## REQUIREMENT
Beginning with the line below that contains "744x381 pixels." and ending with the line that contains "Task: Select the total 6102.72 cell", retype every line exactly. Pictures are not copied.

## EXTRACTED ENTRIES
※ ※ ※

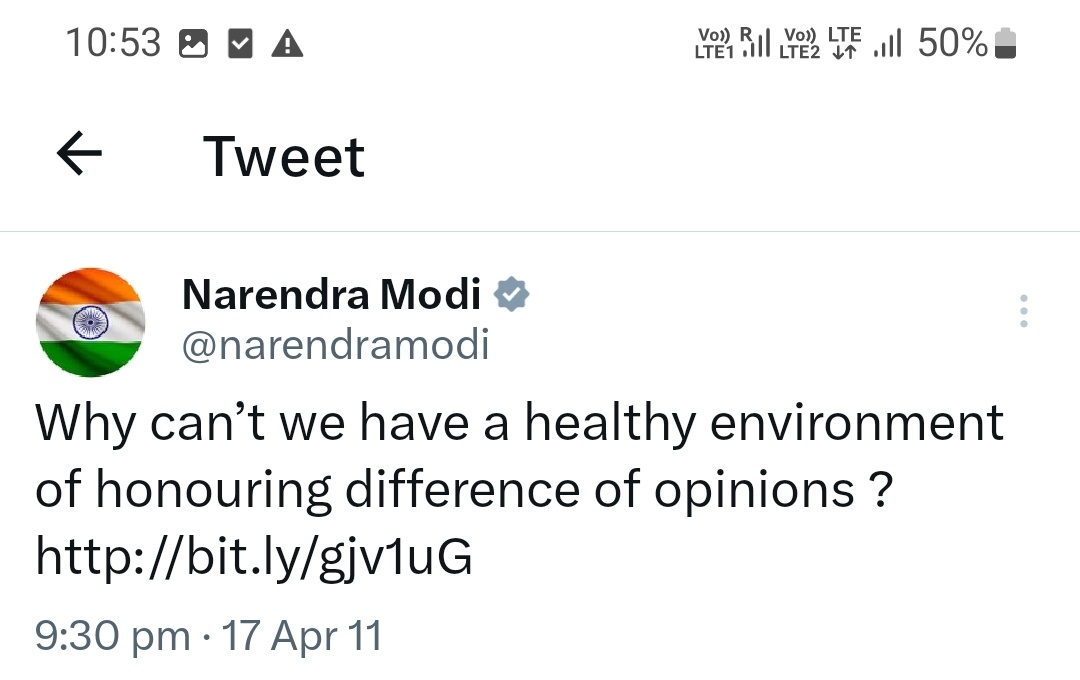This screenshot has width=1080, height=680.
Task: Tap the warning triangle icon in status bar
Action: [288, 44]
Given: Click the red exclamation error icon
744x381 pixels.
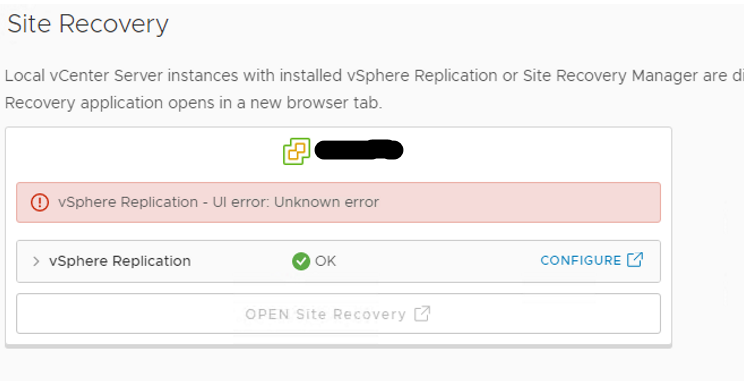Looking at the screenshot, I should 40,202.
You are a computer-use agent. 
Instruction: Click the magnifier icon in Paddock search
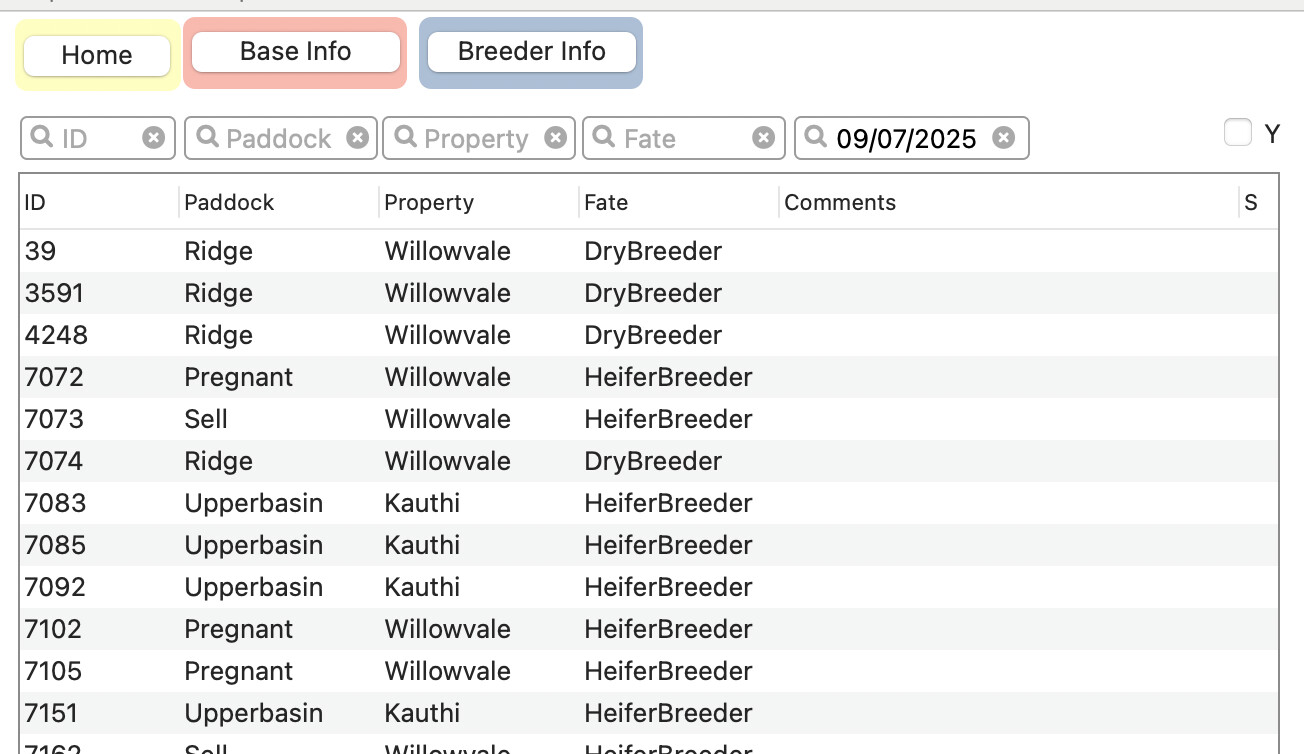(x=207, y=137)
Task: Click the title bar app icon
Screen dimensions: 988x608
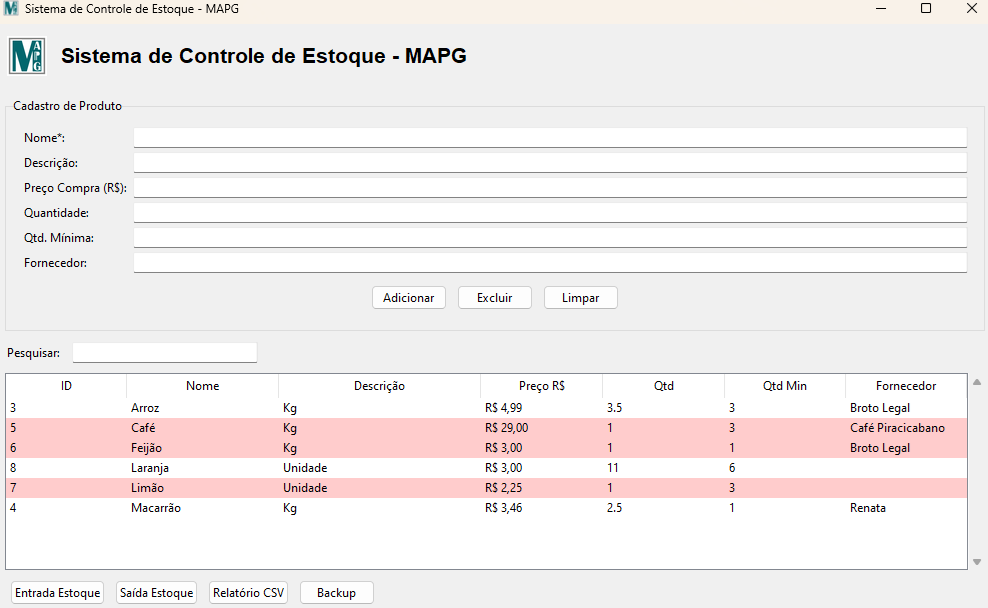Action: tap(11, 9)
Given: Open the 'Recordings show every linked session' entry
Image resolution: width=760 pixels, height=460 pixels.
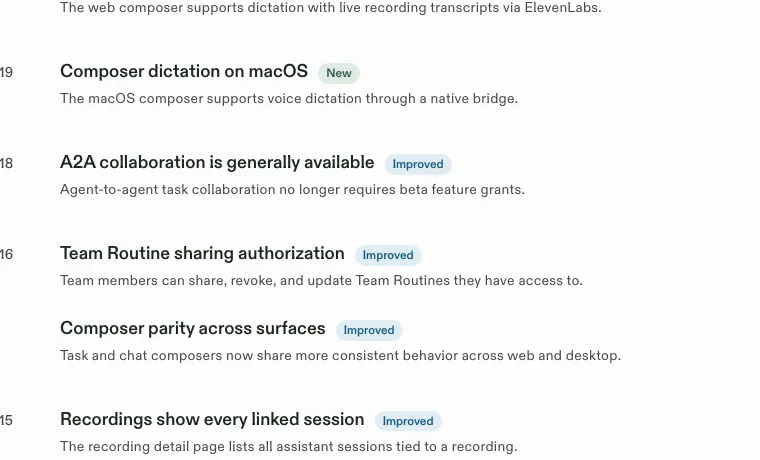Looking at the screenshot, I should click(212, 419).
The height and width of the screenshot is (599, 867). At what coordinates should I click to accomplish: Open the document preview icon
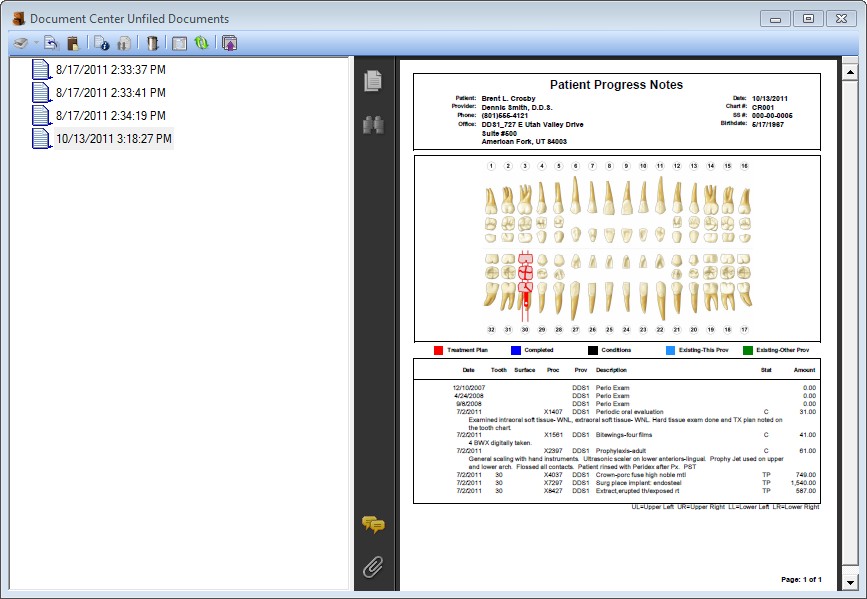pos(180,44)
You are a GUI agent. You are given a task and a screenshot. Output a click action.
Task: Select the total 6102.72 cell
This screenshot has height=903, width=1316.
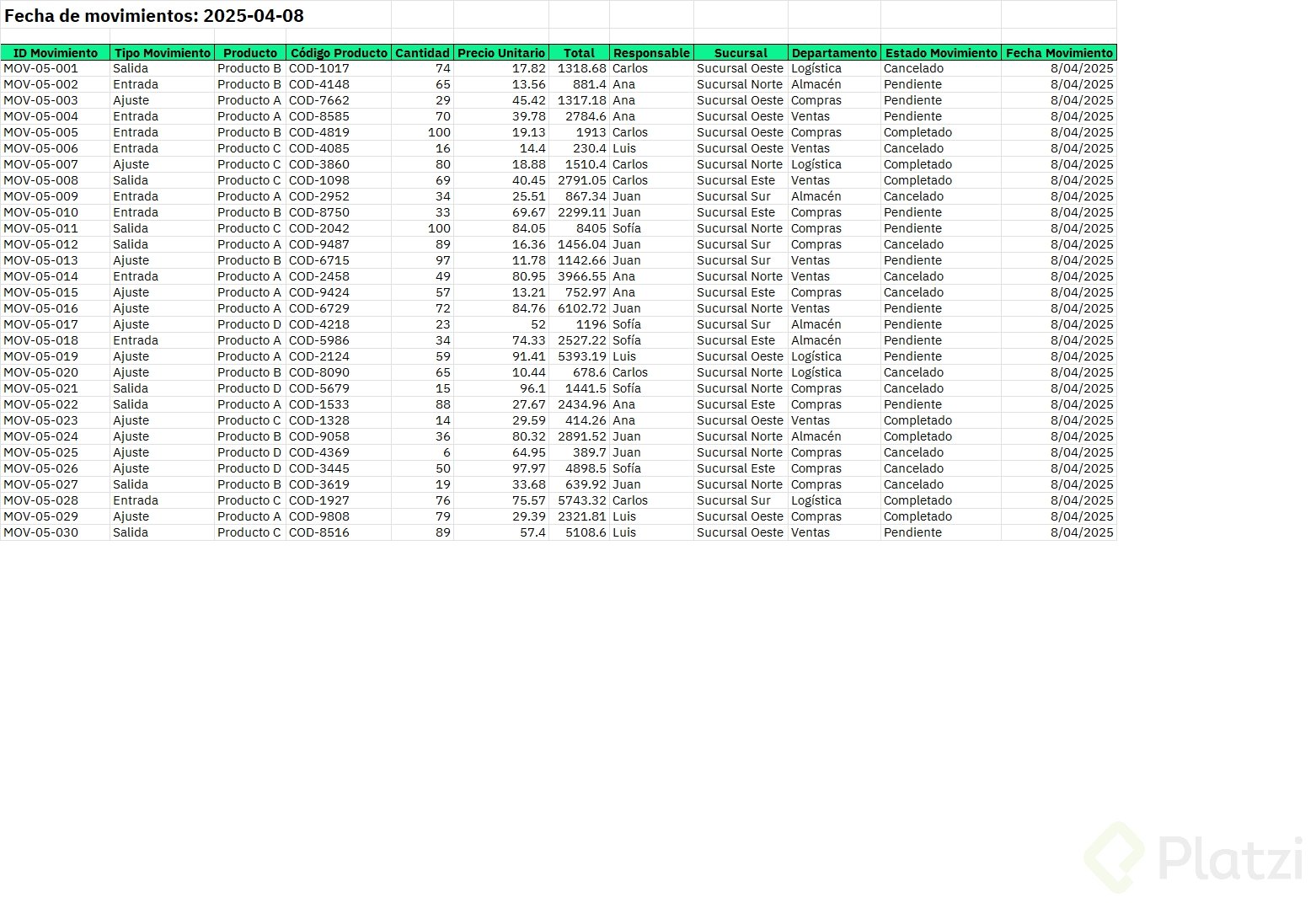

※ ※ ※

## RESPONSE
744x381 pixels.
Looking at the screenshot, I should 40,202.
You are a computer-use agent. 
Instruction: Click the magnifier icon in Paddock search
(x=207, y=137)
Task: Click the title bar app icon
Screen dimensions: 988x608
Action: tap(11, 9)
Given: Open the 'Recordings show every linked session' entry
Image resolution: width=760 pixels, height=460 pixels.
Looking at the screenshot, I should click(212, 419).
The height and width of the screenshot is (599, 867). At what coordinates should I click to accomplish: Open the document preview icon
pos(180,44)
You are a GUI agent. You are given a task and a screenshot. Output a click action.
Task: Select the total 6102.72 cell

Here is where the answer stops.